▶ _Problem details_
Print all of the records below word for word, but leave out the pictures.
--- BEGIN Recorded data ---
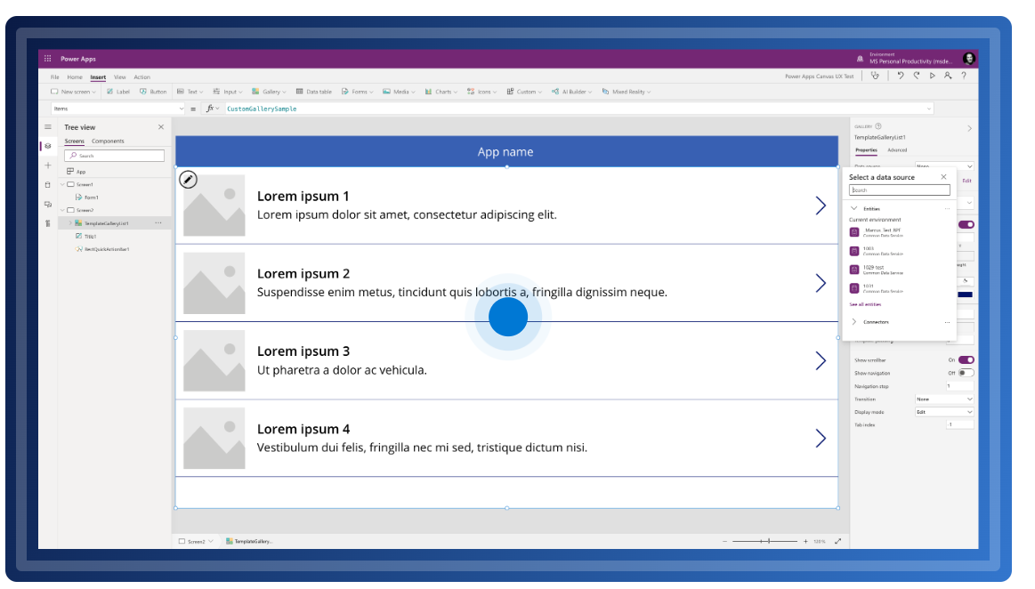Click the Share person icon
The width and height of the screenshot is (1035, 589).
coord(948,77)
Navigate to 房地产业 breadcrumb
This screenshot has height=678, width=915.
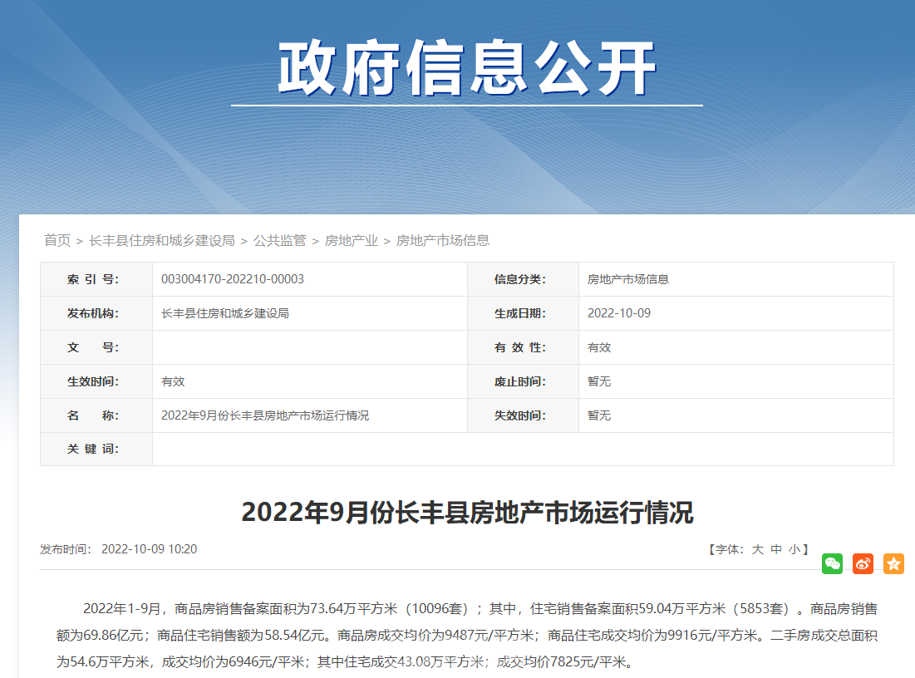352,240
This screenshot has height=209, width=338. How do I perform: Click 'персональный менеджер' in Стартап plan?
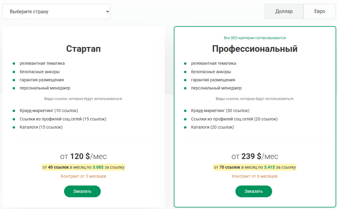tap(45, 88)
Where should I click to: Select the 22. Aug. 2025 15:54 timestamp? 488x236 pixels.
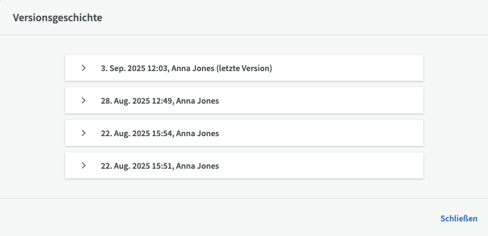coord(137,133)

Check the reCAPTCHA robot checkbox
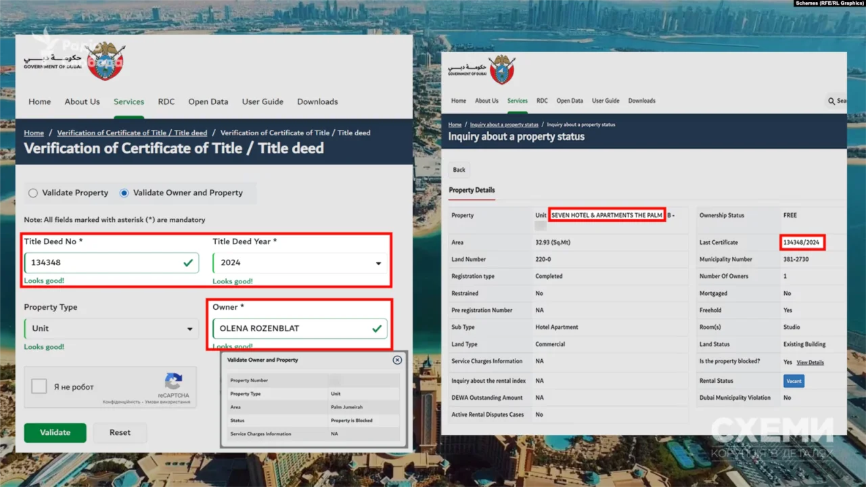pos(39,387)
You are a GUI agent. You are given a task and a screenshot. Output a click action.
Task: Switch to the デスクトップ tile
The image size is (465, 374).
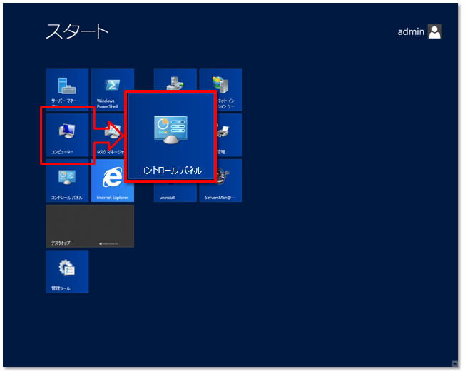[90, 226]
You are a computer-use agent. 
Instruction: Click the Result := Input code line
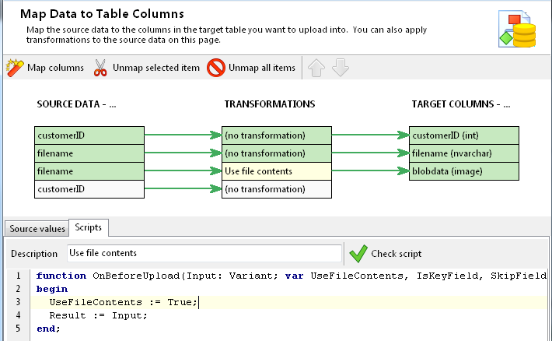pyautogui.click(x=98, y=315)
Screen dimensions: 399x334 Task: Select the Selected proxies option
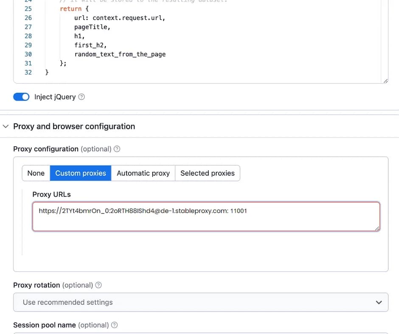click(x=207, y=173)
--- END Recorded data ---
▶ _Solution to this exercise_
Click the Share person icon
The width and height of the screenshot is (1035, 589).
coord(948,77)
Navigate to 房地产业 breadcrumb
This screenshot has height=678, width=915.
352,240
This screenshot has height=209, width=338. How do I perform: Click 'персональный менеджер' in Стартап plan?
tap(45, 88)
Where should I click to: Select the 22. Aug. 2025 15:54 timestamp? 488x236 pixels.
coord(137,133)

Check the reCAPTCHA robot checkbox
pos(39,387)
You are a GUI agent. You are given a task and a screenshot. Output a click action.
Task: Switch to the デスクトップ tile
The image size is (465, 374).
[90, 226]
You are a computer-use agent. 
Instruction: Click the Result := Input code line
pyautogui.click(x=98, y=315)
Screen dimensions: 399x334 Task: Select the Selected proxies option
click(x=207, y=173)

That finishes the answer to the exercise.